Bora 99 Review #2

By Mark Sandford

First published in 2014

Now that I’ve had my BR99 a few months and have shot a fair few comps with it I thought I’d do an update.

The basic gun is solid and will run with a similar degree of consistency as any other box-fed semi-auto I’ve seen used. Before modification I would expect some kind of minor malfunction at a rate of say 1:400 (however failure to feed can be more frequent, which to be fair to the gun is 9 times out of 10 a magazine issue and usually easily remedied by giving the charging handle a whack).

The only ammunition mine has struggled with is Lylevale Express 3” SG buckshot. In fairness I’ve only shot ten or so of these cartridges though my gun but there were three failures to feed, and the gun felt ‘over-gassed’ at the time. I would however point out that the gun comes with two gas pistons and I was running the ‘standard’ one at the time, the other is labelled as 3” and is for pokey loads (such as the cartridges in question). I still haven’t got around to doing some proper testing with the 3” gas piston other than to see if it would operate the gun with ‘normal’ cartridges – it didn’t.

Standard Gas Piston and 3” Version

From speaking with other Bora owners and an RFD that has started to specialise in them, there is at least one universal issue with the gun, and that is fit/finish. Basically, there appear to be virtually no two guns alike and that can be directly associated with the price of the gun and its country of design/manufacture. This has been particularly highlighted to me with the addition of the railed for-end from Tooth and Nail Armoury. Some guns it will just line up perfectly with as per manufacturers spec, others have to come up with something more ‘creative’ to get it to fit properly*. In my experience this is also the case with other accessories that should be ‘drop-in’.
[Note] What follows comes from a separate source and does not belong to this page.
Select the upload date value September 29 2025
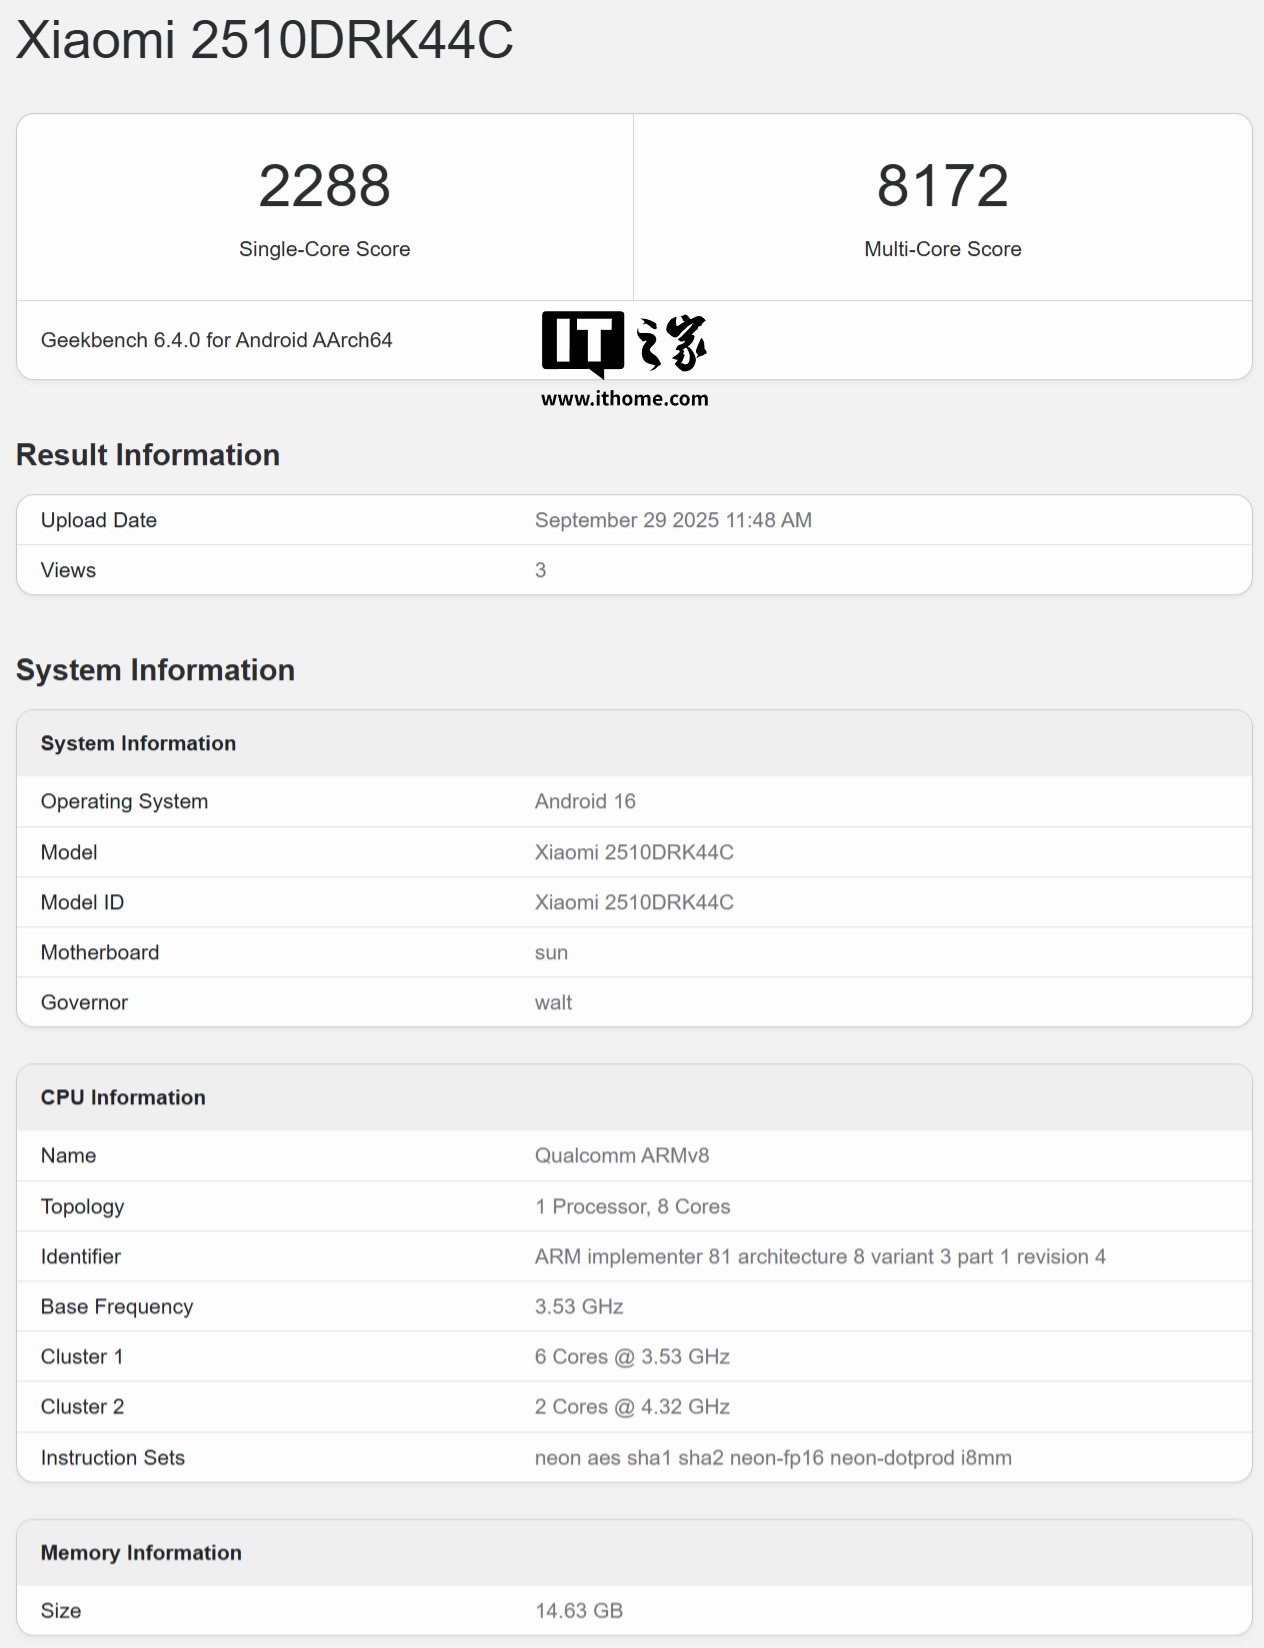The width and height of the screenshot is (1264, 1648). [x=673, y=520]
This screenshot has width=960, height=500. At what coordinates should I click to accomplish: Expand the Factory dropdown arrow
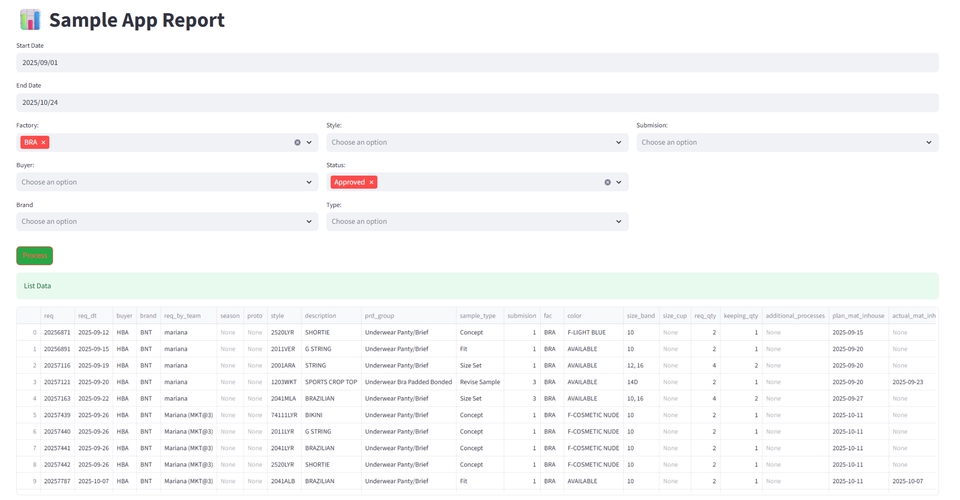[309, 143]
I would also like to point out that this will almost certainly be the case with the new lower receivers [Ed: they didn't happen!]. The lowers will all be made to the same spec, but because of the sloppy QC at the Bora factory, some will require fettling to fit perfectly, some will just slot on without issue. If you are ordering a complete BR99 with the new lower fitted from The Shooting Shed, this may increase the time it takes to get to you due to fettling requirements. If you already have a BR99 and have attempted to modify it in some way, I’m sure you will already be well aware of this issue, so no surprise if you get your new lower and it doesn’t fit perfectly straight away (files/wet and dry at the ready!).
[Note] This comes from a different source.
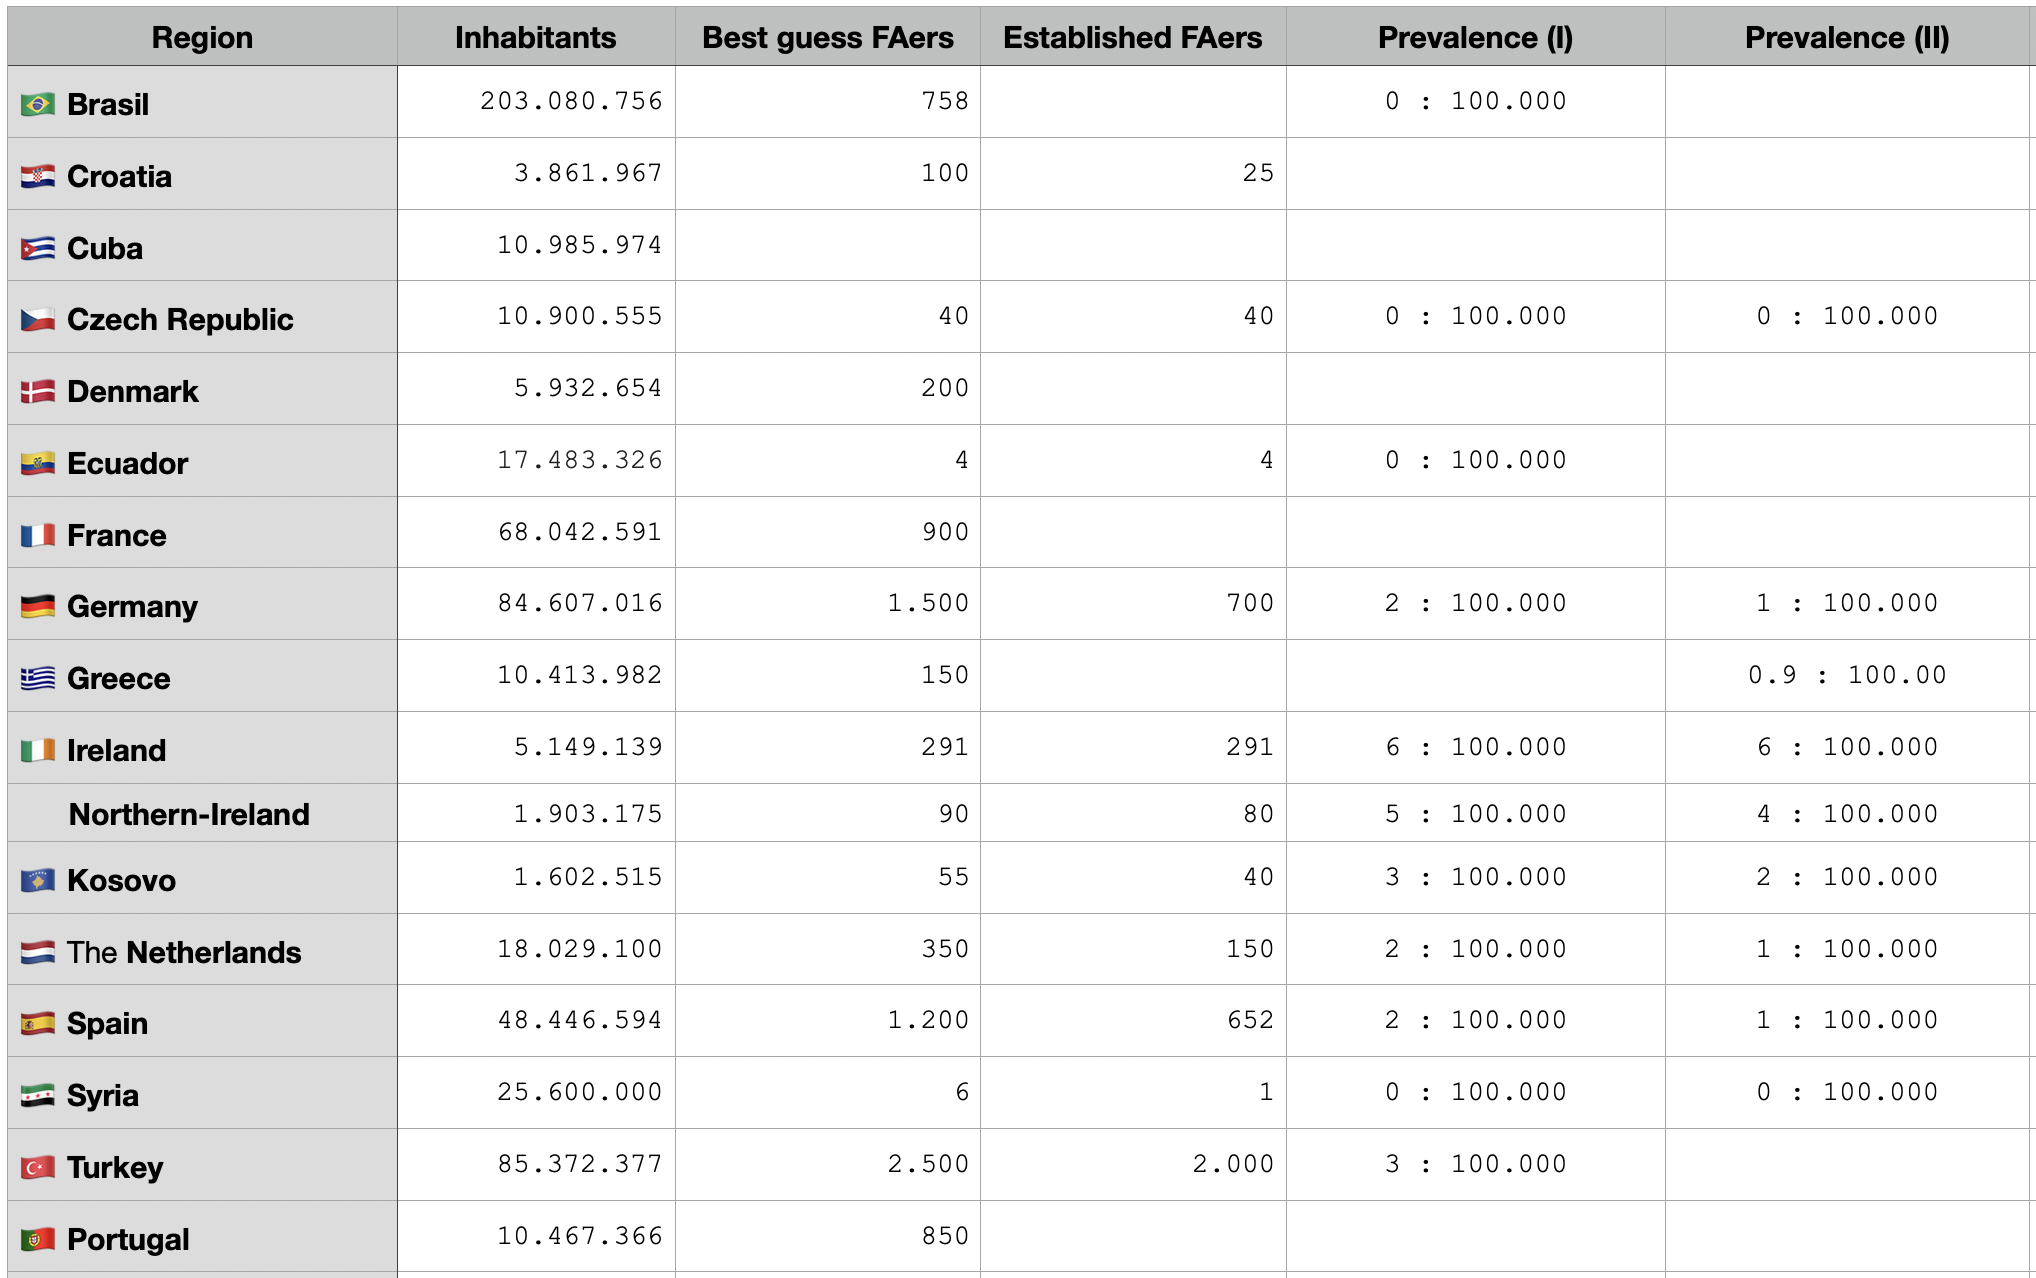Click the Northern-Ireland row label
2036x1278 pixels.
(x=189, y=814)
One other issue that you should be aware of is the breach lock rubbing/digging into the underside of the upper receiver. This also seems to be an issue with MKA1919s. It is caused by the (some times present, some times not) sharp edges here (this one has been smoothed):

Taking the sharp edges off should stop/prevent this from happening. Once I was made aware of the issue I’ve done this simple mod and it looks like its done the trick.

Damage from Breach Lock

*With regard to the railed for-end: as mentioned, some fit as per T&N’s spec and procedure, some don’t, and exhibit rotation. This can be fixed by a variety of means, from the basic non-invasive ‘bridging’ the rail to the receiver using a small Picatinny rail, to inserting a pin in the rail on the receiver, to fitting a bushing around the top of the barrel to take up the slack. I started by simply bracing the for-end with a 45 degree rail Picatinny bridging piece. This was far from ideal and meant I had to mount the sight way back on the receiver; not good.

Rotation in the For-end

Bridging Piece

Then David from The Shooting Shed came up with the simple pin idea, which worked fine on the BR99 he tried it on, but on examination of my gun I discovered the amount of material to work with on my receiver was much less, and it wasn’t possible (that’s the Turkish QC for you!).
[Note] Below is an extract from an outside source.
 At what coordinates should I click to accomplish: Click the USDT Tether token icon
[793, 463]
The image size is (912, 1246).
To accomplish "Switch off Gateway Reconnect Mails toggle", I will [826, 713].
(N.B. This was the first rough experimental attempt and not what was returned to the customer)

The gunsmith I took mine to came up with the idea of a bushing and machined a custom bush that takes up the slack between the inside of the for-end and the barrel where it meets the receiver. This provides for a very sturdy lock up with no rotation whatsoever, and means there is nothing external in the way (of sights etc) on the Picatinny rail.

Bushing

Another thing to be aware of is if you fit one of the side-charging for-ends the replacement drive block might not marry up to your guide rod perfectly and may rub and slow the action down enough to cause feed failures. As per my luck, this was an issue with mine, however its fairly easily remedied by polishing any heavy marring off the guide rod (may not be needed if you do the next step BEFORE shooting with the new for-end) and chamfering the holes of the drive block. Since doing this, my BR99 is more or less back to the same reliability as it was before I started messing around with it.

Guide Rod

Chamfer Opening on Block (both ends)

So they are the issues I’ve found so far; if you’ve got a BR99 and you’ve found something else please feel free to add it below. I’ve now shot five practices, five Level-1 comps and three Level-3 comps and when I’ve done my bit, the gun has performed well. I would go as far as to recommend one for PSG (for whatever my recommendation is worth), as a viable gun for competition use for Open division. Once you’ve got the magazine-well filed and breach lock smoothed there isn’t really a great deal you NEED to do to the gun. Beware of course, the more you WANT to do to the gun, the greater the chance of something needing to be fettled to work properly.